Tarrant County United Way is especially focusing on adult literacy. The ability to read, write, speak, compute and solve problems in English is essential for successful people, businesses and communities.

Compared with 14 percent nationwide, 20 percent of Tarrant County’s adults—about 238,000—cannot read English well enough to follow a bus schedule or read a simple story to their children. Locally, an additional 27.8 percent lack the skills to earn a meaningful wage. Literacy is a problem for people who speak English as a second language, and those who drop out of high school or graduate with limited skills.

Low literacy
is an underlying cause of other critical problems. Nationally, 43 percent of low literacy adults live in poverty. Adults who lack basic literacy skills also tend to be less healthy than others, partly because they may read medicine labels incorrectly and therefore take medicine incorrectly. Children whose parents have low literacy skills tend to do poorly in school. It all adds up to struggling families and communities that lack the skilled workforce needed to increase productivity and attract new industries.

There has been little coordination among local literacy service providers in the past, and many programs have insufficient funding and training. All of the current programs combined serve fewer than four percent of the people in Tarrant County who need them.
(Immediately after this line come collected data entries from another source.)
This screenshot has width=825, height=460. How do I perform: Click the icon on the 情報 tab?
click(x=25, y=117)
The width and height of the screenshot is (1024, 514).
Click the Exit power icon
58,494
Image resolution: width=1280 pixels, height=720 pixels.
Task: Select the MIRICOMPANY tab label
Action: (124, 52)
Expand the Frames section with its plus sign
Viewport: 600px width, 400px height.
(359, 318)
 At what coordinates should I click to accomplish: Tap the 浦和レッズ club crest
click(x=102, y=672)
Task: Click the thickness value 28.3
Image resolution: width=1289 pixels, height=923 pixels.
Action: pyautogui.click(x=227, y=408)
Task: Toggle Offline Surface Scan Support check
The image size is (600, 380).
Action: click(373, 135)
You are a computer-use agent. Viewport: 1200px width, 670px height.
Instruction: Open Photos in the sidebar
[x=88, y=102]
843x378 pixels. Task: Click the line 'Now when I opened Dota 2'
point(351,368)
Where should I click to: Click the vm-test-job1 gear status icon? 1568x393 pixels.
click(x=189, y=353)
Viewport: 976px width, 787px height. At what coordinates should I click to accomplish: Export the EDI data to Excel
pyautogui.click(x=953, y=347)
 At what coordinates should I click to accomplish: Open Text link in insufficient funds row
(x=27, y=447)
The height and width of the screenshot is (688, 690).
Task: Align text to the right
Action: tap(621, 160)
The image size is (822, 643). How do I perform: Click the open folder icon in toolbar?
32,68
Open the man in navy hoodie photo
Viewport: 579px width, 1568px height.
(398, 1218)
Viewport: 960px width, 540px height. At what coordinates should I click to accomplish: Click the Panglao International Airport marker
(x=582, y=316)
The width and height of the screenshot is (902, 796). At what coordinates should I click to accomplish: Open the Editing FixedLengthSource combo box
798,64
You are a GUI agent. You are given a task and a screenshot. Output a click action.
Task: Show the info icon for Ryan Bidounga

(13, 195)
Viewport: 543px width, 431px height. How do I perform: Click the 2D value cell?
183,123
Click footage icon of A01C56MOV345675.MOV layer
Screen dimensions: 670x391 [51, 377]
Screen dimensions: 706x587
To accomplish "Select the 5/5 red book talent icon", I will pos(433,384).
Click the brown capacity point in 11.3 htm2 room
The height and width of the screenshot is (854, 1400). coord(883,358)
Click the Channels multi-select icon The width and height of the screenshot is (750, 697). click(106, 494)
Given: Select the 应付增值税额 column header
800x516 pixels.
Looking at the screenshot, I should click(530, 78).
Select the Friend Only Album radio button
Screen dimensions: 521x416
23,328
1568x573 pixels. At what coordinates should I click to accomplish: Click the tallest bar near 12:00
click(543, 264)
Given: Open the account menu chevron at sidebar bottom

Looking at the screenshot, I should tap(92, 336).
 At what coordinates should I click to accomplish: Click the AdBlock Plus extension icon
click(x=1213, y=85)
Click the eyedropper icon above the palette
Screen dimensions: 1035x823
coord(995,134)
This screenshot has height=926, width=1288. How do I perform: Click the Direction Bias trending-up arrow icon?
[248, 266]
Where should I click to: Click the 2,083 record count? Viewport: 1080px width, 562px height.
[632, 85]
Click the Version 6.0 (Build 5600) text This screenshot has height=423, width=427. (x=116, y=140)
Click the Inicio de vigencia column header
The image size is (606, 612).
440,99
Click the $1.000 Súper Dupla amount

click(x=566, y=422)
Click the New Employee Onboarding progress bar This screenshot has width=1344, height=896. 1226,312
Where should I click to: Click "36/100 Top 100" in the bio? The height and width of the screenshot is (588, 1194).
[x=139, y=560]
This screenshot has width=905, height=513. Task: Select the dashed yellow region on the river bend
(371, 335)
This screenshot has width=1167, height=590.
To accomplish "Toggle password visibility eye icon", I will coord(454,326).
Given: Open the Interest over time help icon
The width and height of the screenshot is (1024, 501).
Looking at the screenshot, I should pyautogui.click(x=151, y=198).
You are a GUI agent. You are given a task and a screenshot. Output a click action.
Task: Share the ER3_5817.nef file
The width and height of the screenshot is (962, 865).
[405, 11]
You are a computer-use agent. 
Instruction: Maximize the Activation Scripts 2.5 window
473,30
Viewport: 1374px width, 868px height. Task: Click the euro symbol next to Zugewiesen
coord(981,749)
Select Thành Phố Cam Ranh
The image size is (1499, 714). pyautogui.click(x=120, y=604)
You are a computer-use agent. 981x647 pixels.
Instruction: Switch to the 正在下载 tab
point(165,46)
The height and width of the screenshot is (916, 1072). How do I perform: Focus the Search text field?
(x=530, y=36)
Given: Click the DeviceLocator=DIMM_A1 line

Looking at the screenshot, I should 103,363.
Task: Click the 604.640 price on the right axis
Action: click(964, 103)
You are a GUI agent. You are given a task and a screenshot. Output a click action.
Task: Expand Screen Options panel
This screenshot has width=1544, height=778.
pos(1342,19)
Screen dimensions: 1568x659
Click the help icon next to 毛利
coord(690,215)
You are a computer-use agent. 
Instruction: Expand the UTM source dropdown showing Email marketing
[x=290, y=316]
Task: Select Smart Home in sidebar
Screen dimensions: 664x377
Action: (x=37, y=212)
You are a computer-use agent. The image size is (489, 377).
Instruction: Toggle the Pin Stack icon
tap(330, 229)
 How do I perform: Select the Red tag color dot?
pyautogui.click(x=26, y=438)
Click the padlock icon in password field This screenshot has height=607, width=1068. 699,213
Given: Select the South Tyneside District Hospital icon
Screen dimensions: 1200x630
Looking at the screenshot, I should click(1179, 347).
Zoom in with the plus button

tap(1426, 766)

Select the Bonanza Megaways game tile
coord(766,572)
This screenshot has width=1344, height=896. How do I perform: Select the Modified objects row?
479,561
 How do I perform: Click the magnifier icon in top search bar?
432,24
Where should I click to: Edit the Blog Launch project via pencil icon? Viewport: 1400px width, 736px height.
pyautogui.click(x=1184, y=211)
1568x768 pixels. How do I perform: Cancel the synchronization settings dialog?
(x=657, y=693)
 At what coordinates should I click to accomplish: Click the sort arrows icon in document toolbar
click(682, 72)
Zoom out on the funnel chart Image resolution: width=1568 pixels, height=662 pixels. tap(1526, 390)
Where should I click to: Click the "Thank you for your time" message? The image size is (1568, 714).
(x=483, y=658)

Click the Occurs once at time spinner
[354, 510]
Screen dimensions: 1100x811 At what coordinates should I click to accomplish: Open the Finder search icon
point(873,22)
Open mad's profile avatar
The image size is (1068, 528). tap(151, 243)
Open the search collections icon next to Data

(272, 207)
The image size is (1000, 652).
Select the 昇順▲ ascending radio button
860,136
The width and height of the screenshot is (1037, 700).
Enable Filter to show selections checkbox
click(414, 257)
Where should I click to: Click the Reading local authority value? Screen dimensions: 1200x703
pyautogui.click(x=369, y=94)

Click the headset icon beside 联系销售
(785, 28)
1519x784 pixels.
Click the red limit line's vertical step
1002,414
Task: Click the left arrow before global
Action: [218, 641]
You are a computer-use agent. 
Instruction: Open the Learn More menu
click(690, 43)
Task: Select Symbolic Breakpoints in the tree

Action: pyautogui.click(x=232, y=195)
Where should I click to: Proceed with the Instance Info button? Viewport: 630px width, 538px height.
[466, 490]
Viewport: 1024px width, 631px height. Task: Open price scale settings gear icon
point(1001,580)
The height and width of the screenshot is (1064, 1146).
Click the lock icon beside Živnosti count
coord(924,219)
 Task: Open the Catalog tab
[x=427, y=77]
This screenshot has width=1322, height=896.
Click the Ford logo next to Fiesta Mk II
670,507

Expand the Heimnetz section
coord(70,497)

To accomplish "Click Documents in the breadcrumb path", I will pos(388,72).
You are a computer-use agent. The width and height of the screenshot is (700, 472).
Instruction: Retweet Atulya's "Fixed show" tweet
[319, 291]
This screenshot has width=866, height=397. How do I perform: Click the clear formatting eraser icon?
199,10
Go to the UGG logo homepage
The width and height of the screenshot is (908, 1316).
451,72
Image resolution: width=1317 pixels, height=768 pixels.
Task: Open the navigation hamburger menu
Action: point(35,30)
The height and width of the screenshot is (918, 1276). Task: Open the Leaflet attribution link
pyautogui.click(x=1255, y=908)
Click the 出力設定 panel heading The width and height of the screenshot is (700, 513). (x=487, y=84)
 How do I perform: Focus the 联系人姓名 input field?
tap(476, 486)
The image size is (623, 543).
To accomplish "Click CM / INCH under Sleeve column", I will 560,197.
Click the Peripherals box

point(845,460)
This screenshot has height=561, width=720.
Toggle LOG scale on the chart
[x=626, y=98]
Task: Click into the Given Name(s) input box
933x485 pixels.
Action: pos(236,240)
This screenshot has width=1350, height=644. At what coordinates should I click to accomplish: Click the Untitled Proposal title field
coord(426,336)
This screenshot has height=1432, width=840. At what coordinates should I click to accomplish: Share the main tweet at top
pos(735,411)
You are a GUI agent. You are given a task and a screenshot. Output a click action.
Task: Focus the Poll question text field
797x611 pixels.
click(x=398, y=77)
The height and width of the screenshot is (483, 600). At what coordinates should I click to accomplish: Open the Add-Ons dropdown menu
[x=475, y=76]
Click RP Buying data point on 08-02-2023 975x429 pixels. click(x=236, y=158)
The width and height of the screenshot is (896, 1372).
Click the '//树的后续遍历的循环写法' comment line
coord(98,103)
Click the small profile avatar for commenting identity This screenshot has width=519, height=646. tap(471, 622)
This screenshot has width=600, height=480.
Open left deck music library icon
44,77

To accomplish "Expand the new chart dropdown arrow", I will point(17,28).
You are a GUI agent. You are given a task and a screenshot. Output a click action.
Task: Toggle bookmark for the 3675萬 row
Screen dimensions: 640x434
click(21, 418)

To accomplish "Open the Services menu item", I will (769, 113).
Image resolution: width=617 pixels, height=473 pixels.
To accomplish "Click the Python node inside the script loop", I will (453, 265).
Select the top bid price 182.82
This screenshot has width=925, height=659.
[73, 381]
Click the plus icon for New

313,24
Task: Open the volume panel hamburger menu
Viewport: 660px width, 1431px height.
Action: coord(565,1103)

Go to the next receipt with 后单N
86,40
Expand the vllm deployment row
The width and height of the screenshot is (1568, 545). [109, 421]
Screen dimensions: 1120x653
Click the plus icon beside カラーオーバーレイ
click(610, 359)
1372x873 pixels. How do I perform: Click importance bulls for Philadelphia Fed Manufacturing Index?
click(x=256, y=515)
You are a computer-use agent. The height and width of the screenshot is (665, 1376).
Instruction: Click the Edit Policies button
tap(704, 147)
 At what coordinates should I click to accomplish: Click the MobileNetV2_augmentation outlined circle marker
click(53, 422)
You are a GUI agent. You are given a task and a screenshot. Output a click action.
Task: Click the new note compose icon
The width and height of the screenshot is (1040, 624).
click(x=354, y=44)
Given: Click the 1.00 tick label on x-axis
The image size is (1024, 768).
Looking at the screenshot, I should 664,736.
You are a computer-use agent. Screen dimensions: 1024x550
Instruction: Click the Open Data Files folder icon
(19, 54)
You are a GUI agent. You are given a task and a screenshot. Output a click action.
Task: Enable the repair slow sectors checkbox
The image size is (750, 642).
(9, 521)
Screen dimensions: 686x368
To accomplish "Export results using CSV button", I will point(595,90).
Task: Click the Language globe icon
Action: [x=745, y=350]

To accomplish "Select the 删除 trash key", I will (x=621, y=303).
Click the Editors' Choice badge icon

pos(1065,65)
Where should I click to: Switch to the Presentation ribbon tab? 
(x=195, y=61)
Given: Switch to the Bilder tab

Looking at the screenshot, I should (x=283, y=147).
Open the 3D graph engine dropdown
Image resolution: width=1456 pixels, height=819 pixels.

After a year of study and discussion by almost 200 volunteers from all sectors of the community, a task force organized by United Way has published recommendations for addressing Tarrant County’s adult literacy crisis. The task force also has announced the formation of a new Tarrant Literacy Coalition. United Way will provide staff support until the coalition becomes a stand-alone nonprofit organization.

The Tarrant Literacy Coalition will

  • Encourage partnerships to provide more effective and economical services to more people

  • Collect information on Tarrant County’s literacy progress

  • Evaluate literacy programs and recognize those of exceptional quality

Literacy Task Force Recommendations

When United Way learned that some people were not qualifying for local job training programs because their reading and math skills were not up to the eighth grade level, it joined forces with the Community Learning Center in Fort Worth to offer an intensive, six-week literacy program. The free program is designed mainly to help participants qualify for Community
Learning Center job training programs that often lead to profitable jobs in the aerospace industry. In the program's first 11 months, 50 unemployed or underemployed people learned to read and compute in English at or above the eighth grade level. As a result, 46 of them had completed or were taking an aerospace training program, and 26 had obtained jobs in the aerospace field or elsewhere.

Participants learn to better understand what they are reading and improve other literacy skills.
They work at their own pace on their individual areas of concern. Funds are available to take care of problems that make it hard for people to attend literacy classes. For example, when one participant’s unemployment benefits ran out and the high cost of gas stretched his budget to the breaking point, United Way provided gas money.